Projections and DataSet

While no was looking, we snuck projections into the DataSet in ADO.NET 2.0. While not the full power of projection offered by a typical RDMS query processor like Sql Server, it does provide some interesting functionality.

(The sample code here is from Visual Studio 2005 – Beta 2)

To support projection, the method DataView.ToTable() was added. This method allows the user to copy rows from a given DataView and optionally provide a traditional “select list”. There are actually the following four overloads, the details of which I will delve into later:

public DataTable ToTable ()

public DataTable ToTable (string tableName)

public DataTable ToTable (bool distinct, params string[] columnNames)

public DataTable ToTable (string tableName, bool distinct, params string[] columnNames)

One key thing to note is the difference between traditional DataViews and DataTable being returned by this method. When one creates a DataView from a DataTable, the DataView is actually just an index over the underlying DataTable. That is the rows in the DataView are just references to the underlying rows in the source DataTable. This means if a change is made to the view it can be easily synchronized back to the underlying table. In the case of the ToTable method, the rows are actually complete copies of the underlying rows and there is no strong reference kept to the underlying rows. This has some interesting consequences which I will discuss later.

(For all the following examples, I am going to be working with a simple DataSet with two DataTables populated from the Northwind database – Customers & Orders. The tables have a DataRelation defined between them based on the CustomerID column)

So for a simple column projection, just create a DefaultView and then call ToTable():

     public static void SimpleProjection(DataSet ds)

     {

            DataTable customers = ds.Tables["Customers"];

            DataView view = customers.DefaultView;

            DataTable simpleProjection = view.ToTable(false,

                 new string[] { "CustomerID", "CompanyName" });

     }

Here I passed in the required projection by providing a list of columns that I wanted included in the results.

It is also possible to alias the results:

          public static void SimpleProjectionWithAlias(DataSet ds)

     {

            DataTable customers = ds.Tables["Customers"];

            DataView view = customers.DefaultView;

            DataTable simpleProjection = view.ToTable("ProjectedCustomers", false,

                new string[] { "CustomerID", "CompanyName" });

    }

       

This creates a new DataTable with the aliased name. Not very impressive, but useful. In fact, the second parameter is probably a lot more interesting. It is a flag which specifies whether distinct results should be returned:

          public static void SpecifyingDistinct(DataSet ds)

     {

            DataTable Orders = ds.Tables["Orders"];

            DataTable DistinctEmployeeIDs = Orders.DefaultView.ToTable(true,

               new string[] { "EmployeeID" });

     }

The “distinctness” of a row is based exclusively on the column values in the projection.
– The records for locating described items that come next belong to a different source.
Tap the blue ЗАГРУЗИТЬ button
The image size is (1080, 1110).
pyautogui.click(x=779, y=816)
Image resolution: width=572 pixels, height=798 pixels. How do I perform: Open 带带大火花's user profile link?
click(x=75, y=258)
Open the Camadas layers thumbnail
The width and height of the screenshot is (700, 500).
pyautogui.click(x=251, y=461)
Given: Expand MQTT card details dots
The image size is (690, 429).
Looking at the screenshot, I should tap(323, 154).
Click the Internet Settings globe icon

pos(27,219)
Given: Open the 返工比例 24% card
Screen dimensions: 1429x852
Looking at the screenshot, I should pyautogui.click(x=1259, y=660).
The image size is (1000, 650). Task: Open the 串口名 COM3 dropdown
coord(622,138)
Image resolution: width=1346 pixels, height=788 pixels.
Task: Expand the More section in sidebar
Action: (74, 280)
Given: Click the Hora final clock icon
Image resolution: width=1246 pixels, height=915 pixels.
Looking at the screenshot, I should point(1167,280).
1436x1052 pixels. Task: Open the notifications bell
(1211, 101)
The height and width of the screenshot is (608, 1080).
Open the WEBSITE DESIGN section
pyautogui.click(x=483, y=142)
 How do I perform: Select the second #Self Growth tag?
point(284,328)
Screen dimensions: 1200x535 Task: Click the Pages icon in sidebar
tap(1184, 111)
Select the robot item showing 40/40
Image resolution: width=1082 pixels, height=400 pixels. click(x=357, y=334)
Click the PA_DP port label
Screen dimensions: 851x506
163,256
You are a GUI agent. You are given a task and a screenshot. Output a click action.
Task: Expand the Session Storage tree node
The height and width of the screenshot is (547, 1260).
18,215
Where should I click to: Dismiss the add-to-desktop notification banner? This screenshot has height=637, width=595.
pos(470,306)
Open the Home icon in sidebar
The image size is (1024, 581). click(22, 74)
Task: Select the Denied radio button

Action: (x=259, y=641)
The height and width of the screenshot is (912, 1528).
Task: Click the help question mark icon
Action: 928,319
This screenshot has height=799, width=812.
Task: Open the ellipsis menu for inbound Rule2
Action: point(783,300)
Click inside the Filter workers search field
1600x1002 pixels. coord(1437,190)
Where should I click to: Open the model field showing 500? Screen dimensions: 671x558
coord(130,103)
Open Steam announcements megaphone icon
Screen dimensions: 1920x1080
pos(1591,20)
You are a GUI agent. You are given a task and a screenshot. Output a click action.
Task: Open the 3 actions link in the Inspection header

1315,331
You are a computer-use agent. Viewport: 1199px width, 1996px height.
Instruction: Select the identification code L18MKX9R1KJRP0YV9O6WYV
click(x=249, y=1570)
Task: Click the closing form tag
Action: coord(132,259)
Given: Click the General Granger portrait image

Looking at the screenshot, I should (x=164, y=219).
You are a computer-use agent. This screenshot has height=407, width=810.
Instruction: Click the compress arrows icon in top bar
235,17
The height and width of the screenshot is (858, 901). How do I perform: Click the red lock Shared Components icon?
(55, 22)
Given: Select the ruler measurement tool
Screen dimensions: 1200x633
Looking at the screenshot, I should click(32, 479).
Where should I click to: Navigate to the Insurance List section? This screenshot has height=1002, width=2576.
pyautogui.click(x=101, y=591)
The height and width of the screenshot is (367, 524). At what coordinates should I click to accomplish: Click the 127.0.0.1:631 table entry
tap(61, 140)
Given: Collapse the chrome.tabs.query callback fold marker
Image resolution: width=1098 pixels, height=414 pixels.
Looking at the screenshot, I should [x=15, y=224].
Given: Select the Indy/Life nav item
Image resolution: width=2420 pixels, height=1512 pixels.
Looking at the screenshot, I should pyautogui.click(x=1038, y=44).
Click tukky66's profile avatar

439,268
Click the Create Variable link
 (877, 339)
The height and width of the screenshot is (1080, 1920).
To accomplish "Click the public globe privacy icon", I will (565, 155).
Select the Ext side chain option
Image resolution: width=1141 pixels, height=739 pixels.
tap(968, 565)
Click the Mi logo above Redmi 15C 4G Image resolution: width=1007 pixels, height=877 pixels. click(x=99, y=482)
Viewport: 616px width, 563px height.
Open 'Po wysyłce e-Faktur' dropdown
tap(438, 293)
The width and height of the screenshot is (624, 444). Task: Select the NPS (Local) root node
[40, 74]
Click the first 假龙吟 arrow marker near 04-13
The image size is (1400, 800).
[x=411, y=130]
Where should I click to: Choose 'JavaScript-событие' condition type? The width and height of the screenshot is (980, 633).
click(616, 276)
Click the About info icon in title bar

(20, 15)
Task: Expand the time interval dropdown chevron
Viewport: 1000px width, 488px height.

So putting it all together, I am actually going to write code that does the equivalent of the following SQL query:

select Distinct O.CustomerID, C.CompanyName, O.OrderID, O.ShipName from Customers C, Orders O where C.CustomerID = O.CustomerID AND OrderID > 11042 Order by CompanyName

     public static void ProjectionOverJoin(DataSet ds)

     {

            DataTable Orders = ds.Tables["Orders"];

            DataTable Customers = ds.Tables["Customers"];

               

            Orders.Columns.Add("CompanyName", typeof(string), "Parent.CompanyName");

            DataView view = new DataView(Orders, "OrderID > 11042", "CompanyName",

                DataViewRowState.CurrentRows);

            DataTable ProjectedJoin = view.ToTable(true, new string[] { "CustomerID",

                "CompanyName", "OrderID", "ShipName" });

     }

So back to the update issue. As an I said before, the new DataTable is a copy of the rows – not just a indexed view like the DataViews. So if you want to make changes to the projected table, one would have to manually find the row in the base DataTable(s) by finding the row via a primary key. Obviously if there are no primary keys in the projection, then this would be impossible unless some other combination of columns in the projection could uniquely identify the underlying row. Hence, it is very possible to create non-updateable DataTables as the result of projections.

A further issue is the fact that changes to the underlying DataTables will not automatically show up in the projected result like it does in terms of DataViews. One idea we are throwing around for post Whidbey is adding an first class query processor to DataSet. This would enable a new type of DataView to be defined that was the result of a sql query (or equivalent) but still remained tied to the underlying DataTable for change notifications/ stay in sync functionality.